Premium
Inhibition of adenine nucleotide transport through the mitochondrial porin by a synthetic polyanion
Author(s) -
Benz Roland,
Wojtczak Lech,
Bosch Waltraud,
Brdiczka Dieter
Publication year - 1988
Publication title -
febs letters
Language(s) - English
Resource type - Journals
SCImago Journal Rank - 1.593
H-Index - 257
eISSN - 1873-3468
pISSN - 0014-5793
DOI - 10.1016/0014-5793(88)80706-3
Subject(s) - porin , nucleotide , chemistry , biochemistry , adenine nucleotide , biophysics , biology , gene , escherichia coli , bacterial outer membrane
The effect of a synthetic polyanion of M r 10 000 (a copolymer of methacrylate, maleate and styrene in a 1:2:3 proportion) was studied on isolated rat liver mitochondria and on mitochondrial porin reconstituted into lipid bilayer membranes. Increasing concentrations of the polyanion inhibited the adenyl kinase located between both mitochrondrial membranes in a dose‐dependent fashion. Upon addition of the detergent digitonin in increasing concentrations the adenyl kinase activity was fully reversible.
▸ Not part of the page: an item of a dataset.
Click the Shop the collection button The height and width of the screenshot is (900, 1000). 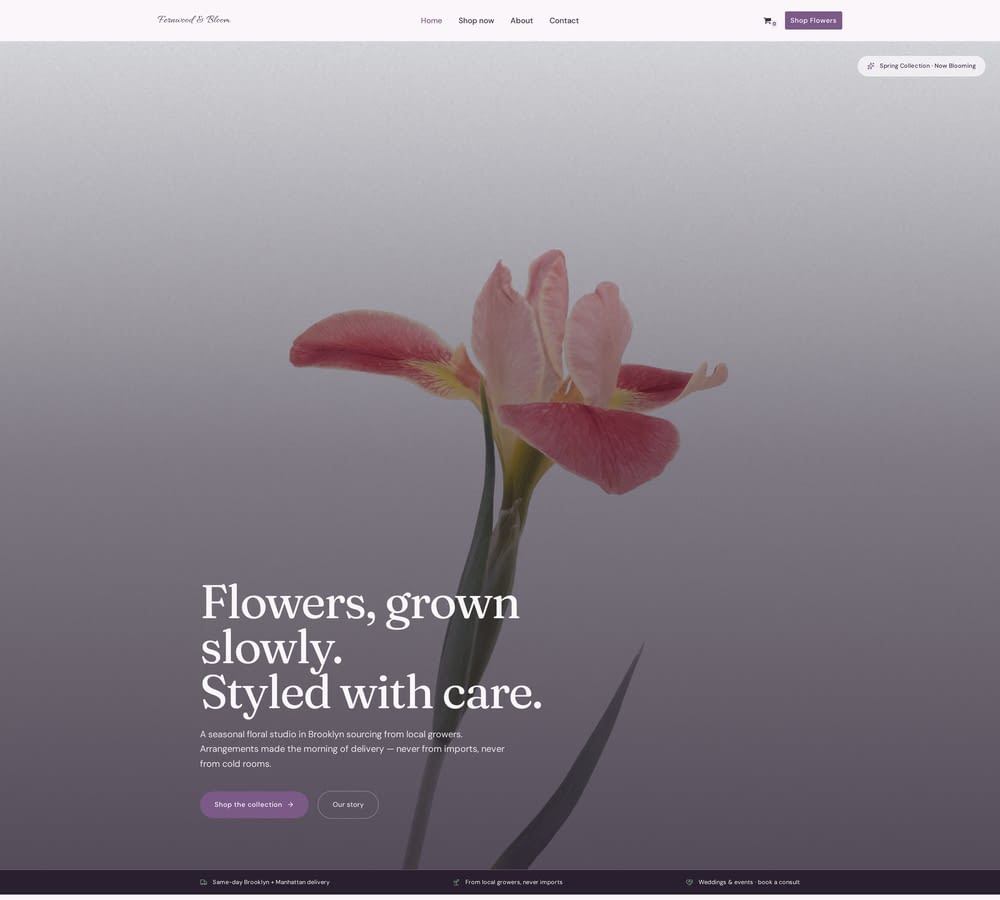(x=254, y=804)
In reconstitution experiments with mitochondrial porin the polyanion increased the voltage dependence of the pore in such a way that the pore is switched into the closed state at much smaller voltages than in the absence of the polyanion. The asymmetric addition of the polyanion resulted in an asymmetric shift of the voltage‐dependence of the pore. If the voltage is negative at the cis ‐side (the side of the addition of the polyanion) the pore closed rapidly whereas it was always open for potentials of opposite polarity. The results are discussed on the basis of a modification of the gate properties of the mitochondrial porin by the polyanion and by the assumption that the closed state of the pore is not permeable for nucleotides.